BEGIN RAW DATA
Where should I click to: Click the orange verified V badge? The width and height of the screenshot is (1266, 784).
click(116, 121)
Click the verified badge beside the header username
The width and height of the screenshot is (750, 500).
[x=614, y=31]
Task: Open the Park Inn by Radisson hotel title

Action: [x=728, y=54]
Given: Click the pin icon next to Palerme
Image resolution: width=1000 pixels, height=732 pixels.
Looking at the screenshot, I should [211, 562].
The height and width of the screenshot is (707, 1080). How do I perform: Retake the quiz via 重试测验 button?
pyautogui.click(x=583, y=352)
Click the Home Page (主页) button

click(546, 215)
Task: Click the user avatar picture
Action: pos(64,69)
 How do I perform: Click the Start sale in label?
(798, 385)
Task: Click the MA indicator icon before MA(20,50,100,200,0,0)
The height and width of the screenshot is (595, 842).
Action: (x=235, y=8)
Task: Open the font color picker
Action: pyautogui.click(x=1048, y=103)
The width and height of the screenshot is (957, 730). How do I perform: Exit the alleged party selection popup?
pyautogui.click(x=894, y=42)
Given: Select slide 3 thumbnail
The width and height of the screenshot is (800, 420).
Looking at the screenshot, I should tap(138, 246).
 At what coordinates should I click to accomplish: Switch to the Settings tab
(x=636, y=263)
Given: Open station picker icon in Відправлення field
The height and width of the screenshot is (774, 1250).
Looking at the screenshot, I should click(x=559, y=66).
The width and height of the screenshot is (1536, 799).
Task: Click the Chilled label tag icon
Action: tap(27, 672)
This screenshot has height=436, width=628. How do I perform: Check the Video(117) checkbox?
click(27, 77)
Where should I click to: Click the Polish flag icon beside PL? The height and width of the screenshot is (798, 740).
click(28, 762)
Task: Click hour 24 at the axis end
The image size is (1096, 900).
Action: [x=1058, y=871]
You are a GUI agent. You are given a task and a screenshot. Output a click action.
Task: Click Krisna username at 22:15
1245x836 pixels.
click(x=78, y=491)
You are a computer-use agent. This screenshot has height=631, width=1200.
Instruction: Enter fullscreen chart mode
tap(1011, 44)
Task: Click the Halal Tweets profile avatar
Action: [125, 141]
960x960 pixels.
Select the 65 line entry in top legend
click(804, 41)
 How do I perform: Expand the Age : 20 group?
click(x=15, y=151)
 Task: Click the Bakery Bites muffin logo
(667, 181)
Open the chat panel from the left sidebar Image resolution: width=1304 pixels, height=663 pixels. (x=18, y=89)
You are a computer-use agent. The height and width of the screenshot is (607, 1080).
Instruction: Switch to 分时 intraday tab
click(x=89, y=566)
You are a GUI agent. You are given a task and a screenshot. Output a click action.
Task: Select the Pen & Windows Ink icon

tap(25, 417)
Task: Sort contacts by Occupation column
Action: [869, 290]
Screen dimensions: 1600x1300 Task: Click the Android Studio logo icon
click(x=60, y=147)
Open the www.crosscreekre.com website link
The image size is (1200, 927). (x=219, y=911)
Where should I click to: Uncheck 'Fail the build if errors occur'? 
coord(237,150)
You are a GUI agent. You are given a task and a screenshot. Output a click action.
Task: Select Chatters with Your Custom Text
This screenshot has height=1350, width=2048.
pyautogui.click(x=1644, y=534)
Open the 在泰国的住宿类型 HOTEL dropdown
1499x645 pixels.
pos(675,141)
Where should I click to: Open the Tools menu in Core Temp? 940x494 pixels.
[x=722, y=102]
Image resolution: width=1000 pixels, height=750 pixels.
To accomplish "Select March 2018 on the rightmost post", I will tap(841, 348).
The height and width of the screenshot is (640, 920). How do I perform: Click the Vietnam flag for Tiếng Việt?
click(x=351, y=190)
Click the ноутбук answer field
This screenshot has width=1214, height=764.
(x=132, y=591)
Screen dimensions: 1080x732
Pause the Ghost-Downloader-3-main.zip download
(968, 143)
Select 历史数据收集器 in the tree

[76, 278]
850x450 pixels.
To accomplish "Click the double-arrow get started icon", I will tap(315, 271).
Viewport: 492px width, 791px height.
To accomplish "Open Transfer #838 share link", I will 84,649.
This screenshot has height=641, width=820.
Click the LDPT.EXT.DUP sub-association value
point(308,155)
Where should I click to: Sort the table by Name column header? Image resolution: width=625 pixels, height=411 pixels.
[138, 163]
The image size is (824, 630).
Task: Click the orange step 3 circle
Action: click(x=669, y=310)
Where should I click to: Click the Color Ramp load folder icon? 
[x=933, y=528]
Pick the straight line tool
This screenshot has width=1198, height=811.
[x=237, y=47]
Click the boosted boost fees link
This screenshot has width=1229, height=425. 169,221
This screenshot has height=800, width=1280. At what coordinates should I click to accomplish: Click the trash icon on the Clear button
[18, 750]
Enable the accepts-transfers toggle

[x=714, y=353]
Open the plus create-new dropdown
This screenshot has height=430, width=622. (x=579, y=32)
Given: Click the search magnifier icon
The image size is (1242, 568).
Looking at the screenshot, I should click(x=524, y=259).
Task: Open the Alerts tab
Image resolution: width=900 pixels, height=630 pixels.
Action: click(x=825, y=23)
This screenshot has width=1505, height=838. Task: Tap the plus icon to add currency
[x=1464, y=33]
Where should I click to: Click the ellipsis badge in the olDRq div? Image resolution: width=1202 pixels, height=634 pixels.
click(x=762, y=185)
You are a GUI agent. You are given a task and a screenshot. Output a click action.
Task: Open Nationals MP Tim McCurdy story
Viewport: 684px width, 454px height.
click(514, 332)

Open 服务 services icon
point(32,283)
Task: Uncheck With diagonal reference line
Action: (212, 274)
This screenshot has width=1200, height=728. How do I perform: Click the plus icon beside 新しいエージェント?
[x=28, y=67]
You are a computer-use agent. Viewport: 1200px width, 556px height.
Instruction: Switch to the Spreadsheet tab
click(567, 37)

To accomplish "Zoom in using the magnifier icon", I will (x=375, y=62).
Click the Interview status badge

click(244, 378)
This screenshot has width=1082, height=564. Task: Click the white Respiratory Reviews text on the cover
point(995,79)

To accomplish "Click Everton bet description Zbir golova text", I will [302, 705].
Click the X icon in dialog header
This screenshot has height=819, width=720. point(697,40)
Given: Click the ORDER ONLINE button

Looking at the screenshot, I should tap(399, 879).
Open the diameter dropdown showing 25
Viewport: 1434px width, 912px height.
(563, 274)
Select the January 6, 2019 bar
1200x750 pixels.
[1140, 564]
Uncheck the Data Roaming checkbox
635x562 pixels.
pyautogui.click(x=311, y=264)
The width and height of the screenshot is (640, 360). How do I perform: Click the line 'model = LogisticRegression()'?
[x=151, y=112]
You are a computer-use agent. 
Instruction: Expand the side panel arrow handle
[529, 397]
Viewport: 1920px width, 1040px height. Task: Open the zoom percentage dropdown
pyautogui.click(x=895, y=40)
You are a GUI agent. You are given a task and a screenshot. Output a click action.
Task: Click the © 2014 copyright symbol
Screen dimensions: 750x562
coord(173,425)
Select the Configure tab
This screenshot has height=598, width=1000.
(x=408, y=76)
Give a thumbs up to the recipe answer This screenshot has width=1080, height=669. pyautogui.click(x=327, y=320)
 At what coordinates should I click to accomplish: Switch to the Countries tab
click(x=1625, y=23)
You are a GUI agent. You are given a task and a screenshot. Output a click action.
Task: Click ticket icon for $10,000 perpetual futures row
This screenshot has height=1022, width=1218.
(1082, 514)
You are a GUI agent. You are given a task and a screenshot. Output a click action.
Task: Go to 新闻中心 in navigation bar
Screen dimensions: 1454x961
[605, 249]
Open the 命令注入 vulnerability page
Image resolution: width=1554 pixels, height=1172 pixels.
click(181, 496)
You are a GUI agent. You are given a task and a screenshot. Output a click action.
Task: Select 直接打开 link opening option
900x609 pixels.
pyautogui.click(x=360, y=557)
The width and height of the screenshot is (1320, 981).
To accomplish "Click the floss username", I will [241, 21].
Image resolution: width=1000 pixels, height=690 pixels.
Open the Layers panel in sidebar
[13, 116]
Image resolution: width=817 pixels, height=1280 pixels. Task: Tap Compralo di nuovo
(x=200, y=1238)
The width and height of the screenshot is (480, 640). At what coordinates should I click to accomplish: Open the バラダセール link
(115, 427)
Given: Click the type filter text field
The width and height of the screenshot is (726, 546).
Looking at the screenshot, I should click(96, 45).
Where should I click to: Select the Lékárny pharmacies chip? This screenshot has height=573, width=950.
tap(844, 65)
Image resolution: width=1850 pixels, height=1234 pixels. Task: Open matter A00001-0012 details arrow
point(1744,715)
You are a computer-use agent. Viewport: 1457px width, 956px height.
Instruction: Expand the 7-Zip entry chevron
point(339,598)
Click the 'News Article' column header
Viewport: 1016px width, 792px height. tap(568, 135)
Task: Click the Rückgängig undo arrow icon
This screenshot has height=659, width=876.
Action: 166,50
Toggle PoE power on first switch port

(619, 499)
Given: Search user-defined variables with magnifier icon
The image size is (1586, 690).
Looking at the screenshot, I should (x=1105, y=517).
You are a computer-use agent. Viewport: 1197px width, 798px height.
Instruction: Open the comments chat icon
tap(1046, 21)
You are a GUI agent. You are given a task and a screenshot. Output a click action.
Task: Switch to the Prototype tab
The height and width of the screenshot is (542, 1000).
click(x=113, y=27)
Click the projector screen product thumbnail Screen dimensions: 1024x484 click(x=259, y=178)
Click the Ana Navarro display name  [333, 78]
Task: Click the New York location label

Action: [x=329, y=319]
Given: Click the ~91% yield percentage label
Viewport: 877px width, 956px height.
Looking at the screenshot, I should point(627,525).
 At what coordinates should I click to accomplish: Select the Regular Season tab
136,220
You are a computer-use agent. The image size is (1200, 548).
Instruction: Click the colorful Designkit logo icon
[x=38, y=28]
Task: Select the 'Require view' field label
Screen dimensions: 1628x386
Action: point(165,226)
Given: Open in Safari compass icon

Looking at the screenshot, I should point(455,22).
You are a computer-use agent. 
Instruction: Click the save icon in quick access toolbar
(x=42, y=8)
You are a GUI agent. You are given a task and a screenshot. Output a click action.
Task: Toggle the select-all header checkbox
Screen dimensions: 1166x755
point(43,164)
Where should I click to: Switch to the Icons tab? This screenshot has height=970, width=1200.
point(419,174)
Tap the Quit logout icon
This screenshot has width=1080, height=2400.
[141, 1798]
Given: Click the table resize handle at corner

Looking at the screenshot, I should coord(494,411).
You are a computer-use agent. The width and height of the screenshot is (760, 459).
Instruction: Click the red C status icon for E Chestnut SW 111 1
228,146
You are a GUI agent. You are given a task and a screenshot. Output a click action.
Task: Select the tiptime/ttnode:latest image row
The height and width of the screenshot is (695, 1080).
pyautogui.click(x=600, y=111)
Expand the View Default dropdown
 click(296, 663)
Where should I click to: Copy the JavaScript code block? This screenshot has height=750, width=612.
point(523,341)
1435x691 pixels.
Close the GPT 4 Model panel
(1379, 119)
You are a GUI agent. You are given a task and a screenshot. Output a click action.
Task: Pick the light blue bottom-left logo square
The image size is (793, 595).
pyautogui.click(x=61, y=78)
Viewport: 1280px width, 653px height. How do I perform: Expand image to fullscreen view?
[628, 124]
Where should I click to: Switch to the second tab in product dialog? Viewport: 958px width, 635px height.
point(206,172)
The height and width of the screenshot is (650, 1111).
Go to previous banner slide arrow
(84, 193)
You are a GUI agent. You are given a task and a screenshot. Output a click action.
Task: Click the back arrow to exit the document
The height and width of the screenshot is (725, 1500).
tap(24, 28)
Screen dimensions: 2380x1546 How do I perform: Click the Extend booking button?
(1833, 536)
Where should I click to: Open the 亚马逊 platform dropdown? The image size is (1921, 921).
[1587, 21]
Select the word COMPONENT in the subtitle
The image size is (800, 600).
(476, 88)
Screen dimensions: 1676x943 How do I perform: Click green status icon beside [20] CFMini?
END RAW DATA
*WHAT THE TASK REQUIRES:*
Within the material, how many lines hold the string "computer"? Give the number by itself.

*FINISHED TASK:*
9